Not sure what @dstaulcu did to solve his problem, but I had originally meant to add a Splunk idea around this when we had the problem ourselves, so I added it now 🙂

https://ideas.splunk.com/ideas/EID-I-818

vote for it if you think it needs a solution...

You are correct, it is missing when you switch to kvstore. You can add it in the transforms.conf manually and it works - but any further saving to the lookup definition through the Web UI will overwrite/remove the change.  A little frustrating. 

Sorry if that was misleading.

With Splunk Web I meant that I followed your instructions by going to Settings -> Lookups -> Lookup definition -> New . When setting the type to KV Store, the setting Case sensitive match is not available. When choosing file-based or external as type, it is available.

Hi,

"case_sensitive_match = false" in the transform.conf effects only lookup command. You can use upper() or lower() function for comparison in where command like below;

 inputlookup lookup_test WHERE upper(test)="TEST_VALUE" 

Thanks for the answer.
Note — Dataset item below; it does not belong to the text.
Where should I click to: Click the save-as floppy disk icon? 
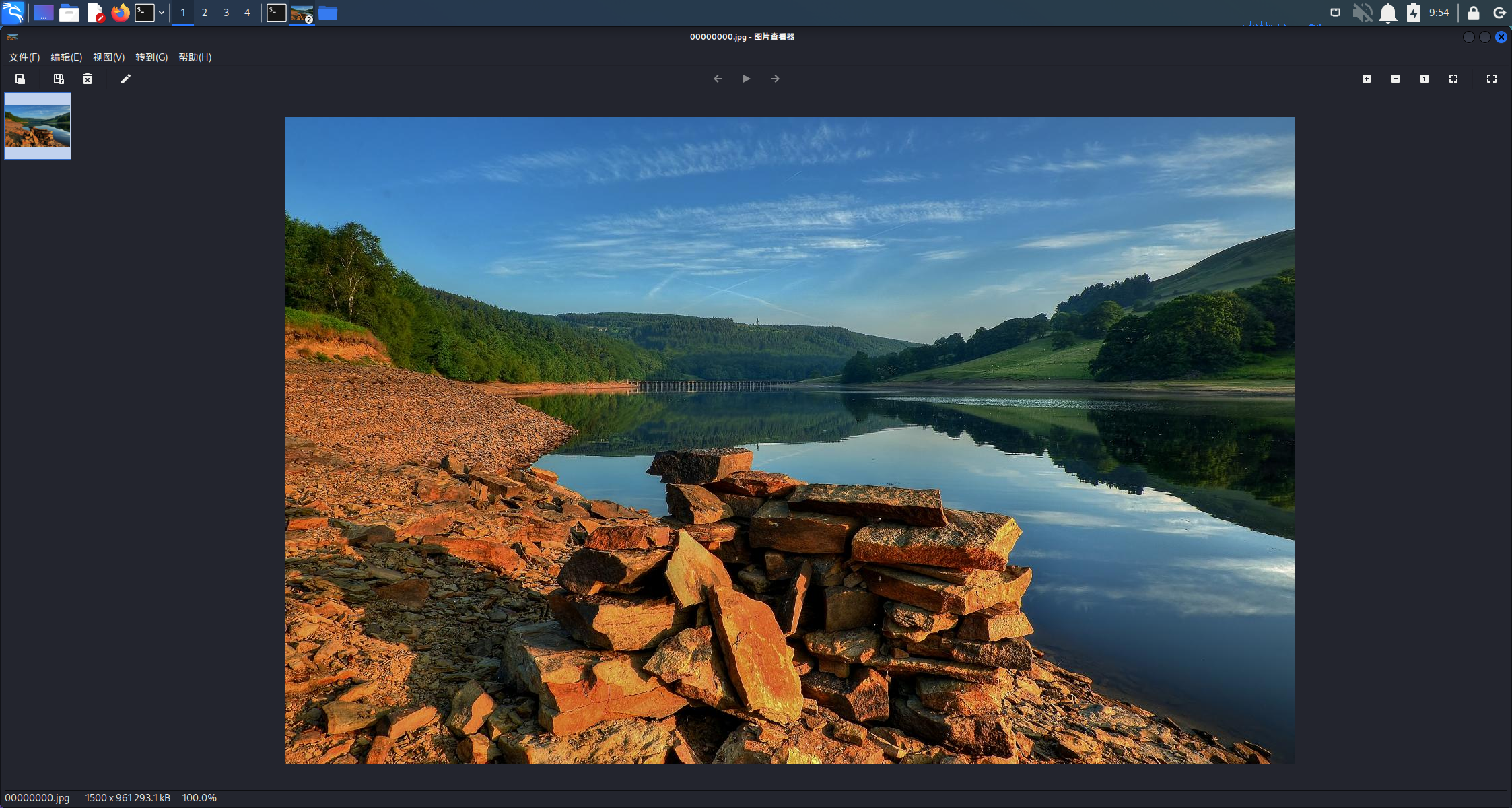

Unfortunately, it throws the following error: Comparator '=' has an invalid term on the left hand side: CASE(test) 

@dominikatvastli,

You are right, I was testing with the lookup command.

To clarify, in transforms.conf create a lookup defnition for your kvstore

[ Lookup_name ]
external_type = kvstore
collection = kvstore_name
case_sensitive_match =

@solarboyz1 

From 

https://docs.splunk.com/Documentation/Splunk/latest/admin/Transformsconf

case_sensitive_match = <boolean>
* NOTE: This attribute is not valid for KV Store-based lookups.